After Adams filed the above-referenced Motions to Dismiss and for Summary Judgment (Docs. 27 & 29), Peterson was notified of those motions pending against him and he was provided with thirty days to respond thereto. (Docs. 32 & 33.) To date, Peterson has not filed a response to the Court's October 30, 2014 Order to Show Cause or Adams' Motions to Dismiss and for Summary Judgment. ( See generally Docket.)

DISCUSSION

Peterson bears the burden of establishing "a prime facie case of personal jurisdiction over [Adams, ] a nonresident defendant." Consol. Dev. Corp. v. Sherritt, Inc., 216 F.3d 1286, 1291 (11th Cir. 2000) (citing Madara v. Hall, 916 F.2d 1510, 1514 (11th Cir. 1990)). "A prima facie case is established if the Plaintiff presents enough evidence to withstand a motion for directed verdict." Id. The Court has personal jurisdiction over Adams if she falls within Georgia's long-arm statute.
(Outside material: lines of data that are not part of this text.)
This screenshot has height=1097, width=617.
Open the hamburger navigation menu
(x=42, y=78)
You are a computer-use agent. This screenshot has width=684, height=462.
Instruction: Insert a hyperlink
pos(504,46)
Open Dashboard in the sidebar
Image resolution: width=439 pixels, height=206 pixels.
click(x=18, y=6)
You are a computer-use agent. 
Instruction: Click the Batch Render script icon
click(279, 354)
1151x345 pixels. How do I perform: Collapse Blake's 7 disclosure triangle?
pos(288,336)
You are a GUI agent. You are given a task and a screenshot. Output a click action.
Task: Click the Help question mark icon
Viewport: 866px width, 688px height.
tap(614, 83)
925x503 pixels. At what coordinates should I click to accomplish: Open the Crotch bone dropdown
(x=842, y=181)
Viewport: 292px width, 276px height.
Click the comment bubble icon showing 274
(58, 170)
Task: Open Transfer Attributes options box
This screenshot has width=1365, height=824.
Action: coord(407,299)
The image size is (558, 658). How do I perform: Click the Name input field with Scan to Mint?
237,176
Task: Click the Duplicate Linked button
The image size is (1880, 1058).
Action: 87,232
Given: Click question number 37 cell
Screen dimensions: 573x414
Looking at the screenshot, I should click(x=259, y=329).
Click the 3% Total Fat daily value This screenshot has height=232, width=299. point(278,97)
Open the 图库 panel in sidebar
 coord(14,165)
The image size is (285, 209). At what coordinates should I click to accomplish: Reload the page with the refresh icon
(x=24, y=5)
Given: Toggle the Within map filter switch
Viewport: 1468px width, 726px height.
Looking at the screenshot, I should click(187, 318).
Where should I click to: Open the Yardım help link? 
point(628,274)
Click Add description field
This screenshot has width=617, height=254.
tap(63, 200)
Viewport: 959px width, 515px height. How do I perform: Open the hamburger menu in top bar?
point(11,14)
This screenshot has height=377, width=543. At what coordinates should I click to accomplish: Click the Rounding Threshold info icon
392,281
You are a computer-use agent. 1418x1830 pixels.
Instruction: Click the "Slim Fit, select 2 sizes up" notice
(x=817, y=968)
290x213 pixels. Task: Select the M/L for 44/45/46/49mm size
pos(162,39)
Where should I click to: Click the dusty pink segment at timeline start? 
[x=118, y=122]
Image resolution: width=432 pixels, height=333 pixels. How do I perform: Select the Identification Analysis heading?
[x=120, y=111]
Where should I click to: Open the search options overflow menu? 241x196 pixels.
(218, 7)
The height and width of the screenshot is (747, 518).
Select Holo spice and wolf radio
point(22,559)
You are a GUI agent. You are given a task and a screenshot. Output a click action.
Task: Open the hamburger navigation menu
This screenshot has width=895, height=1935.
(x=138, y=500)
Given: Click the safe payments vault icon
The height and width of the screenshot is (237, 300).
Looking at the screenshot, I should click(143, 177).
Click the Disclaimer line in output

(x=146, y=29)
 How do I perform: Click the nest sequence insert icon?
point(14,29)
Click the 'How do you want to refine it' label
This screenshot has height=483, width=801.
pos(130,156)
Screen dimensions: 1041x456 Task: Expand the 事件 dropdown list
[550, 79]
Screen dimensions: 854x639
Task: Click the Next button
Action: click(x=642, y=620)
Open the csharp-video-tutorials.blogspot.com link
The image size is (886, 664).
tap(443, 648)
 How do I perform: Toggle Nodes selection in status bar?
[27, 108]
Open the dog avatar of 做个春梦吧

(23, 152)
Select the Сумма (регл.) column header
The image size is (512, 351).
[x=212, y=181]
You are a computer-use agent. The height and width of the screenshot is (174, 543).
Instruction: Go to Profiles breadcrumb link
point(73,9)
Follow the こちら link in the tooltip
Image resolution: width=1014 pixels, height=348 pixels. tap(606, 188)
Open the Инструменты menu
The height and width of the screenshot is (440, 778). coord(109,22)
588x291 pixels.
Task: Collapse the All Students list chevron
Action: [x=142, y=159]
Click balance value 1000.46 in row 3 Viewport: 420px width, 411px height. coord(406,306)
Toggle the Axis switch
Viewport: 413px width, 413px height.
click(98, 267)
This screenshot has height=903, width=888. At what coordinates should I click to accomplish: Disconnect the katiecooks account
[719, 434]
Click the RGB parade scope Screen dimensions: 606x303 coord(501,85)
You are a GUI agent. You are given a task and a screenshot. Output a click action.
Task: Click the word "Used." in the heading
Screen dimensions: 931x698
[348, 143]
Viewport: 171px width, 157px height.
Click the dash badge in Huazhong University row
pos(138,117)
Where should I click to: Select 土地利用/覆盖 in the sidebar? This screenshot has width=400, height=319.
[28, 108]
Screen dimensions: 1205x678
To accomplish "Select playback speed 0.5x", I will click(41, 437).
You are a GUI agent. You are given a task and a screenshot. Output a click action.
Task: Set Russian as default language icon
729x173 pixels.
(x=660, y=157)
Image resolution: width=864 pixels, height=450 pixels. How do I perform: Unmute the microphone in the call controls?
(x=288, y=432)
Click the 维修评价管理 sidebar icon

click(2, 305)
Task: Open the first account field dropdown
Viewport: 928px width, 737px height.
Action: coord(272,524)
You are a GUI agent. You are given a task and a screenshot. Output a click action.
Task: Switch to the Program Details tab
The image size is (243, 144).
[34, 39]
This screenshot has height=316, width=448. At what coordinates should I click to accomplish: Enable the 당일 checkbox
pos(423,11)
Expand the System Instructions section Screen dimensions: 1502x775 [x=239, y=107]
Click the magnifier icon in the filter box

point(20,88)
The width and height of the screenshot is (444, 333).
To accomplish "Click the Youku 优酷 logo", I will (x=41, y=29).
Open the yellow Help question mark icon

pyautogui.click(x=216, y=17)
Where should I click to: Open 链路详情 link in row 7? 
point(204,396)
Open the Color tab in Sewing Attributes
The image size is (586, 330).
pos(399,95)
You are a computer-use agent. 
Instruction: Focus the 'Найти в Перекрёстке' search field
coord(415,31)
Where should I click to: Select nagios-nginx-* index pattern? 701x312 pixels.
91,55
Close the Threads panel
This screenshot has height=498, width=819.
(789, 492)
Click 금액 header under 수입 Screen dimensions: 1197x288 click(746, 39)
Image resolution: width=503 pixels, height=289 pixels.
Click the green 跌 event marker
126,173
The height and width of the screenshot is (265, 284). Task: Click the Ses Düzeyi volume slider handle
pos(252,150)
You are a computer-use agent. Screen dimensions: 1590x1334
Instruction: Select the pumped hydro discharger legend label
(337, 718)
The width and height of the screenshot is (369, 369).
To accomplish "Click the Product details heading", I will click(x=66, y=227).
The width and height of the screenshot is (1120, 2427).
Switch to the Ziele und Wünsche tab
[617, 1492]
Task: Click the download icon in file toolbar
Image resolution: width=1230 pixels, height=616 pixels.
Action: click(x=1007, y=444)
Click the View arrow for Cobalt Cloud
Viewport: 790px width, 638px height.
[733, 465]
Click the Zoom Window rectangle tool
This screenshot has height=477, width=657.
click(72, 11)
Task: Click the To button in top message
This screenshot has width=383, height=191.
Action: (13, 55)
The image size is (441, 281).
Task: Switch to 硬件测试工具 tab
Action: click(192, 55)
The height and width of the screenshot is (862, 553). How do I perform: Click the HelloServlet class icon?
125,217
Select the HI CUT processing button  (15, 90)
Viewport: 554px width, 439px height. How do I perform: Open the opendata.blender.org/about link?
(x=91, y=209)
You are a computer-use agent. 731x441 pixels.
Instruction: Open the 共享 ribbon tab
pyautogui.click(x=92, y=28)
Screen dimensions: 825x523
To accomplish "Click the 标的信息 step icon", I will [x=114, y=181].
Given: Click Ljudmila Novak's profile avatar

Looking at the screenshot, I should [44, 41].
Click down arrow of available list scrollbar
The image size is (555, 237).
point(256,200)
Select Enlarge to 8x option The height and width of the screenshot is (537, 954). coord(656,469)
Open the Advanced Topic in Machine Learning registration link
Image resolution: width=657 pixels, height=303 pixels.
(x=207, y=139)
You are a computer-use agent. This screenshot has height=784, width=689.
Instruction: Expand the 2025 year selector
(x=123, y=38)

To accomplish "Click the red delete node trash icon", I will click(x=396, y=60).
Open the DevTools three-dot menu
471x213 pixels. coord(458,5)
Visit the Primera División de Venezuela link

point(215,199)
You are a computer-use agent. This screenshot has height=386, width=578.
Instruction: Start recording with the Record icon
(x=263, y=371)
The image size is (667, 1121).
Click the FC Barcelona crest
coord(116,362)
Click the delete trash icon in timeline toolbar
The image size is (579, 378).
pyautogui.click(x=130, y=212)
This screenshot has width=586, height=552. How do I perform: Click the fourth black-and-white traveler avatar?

See Fed.R.Civ.P. 4(e); see also Lockard v. Equifax, Inc., 163 F.3d 1259, 1265 (11th Cir. 1998). Georgia's long-arm statute applies to nonresident defendants who transact business within the state, or commit a tortious act, omission, or injury within the state. See Ga. Code Ann. § 9-10-91.

The connection between the allegations made in Peterson's complaint and the Middle District of Georgia is that "Plaintiff's place of business was located at 1214 W. 4th Ave., Albany, GA 31707." ( See Doc. 1 at 2.) Peterson made no allegation that Adams committed a tortious act or injury in Georgia, or came into the state at all to conduct any business related to the allegations in Peterson's complaint. ( See Doc. 1.) The Court noticed Peterson of the motion to dismiss pending against him on November 17, 2014, but he has not filed a response or any evidence to support a finding that the Court has personal jurisdiction over Adams. For those reasons, the Court finds that it lacks personal jurisdiction over Adams.[1]

CONCLUSION

For the reasons stated above, the Court finds that it lacks personal jurisdiction over Adams. Accordingly, Defendant Peggy Scott Adams' Motion to Dismiss (Doc. 27) is GRANTED. Adams' Motion for Summary Judgment (Doc. 29) is therefore DENIED AS MOOT.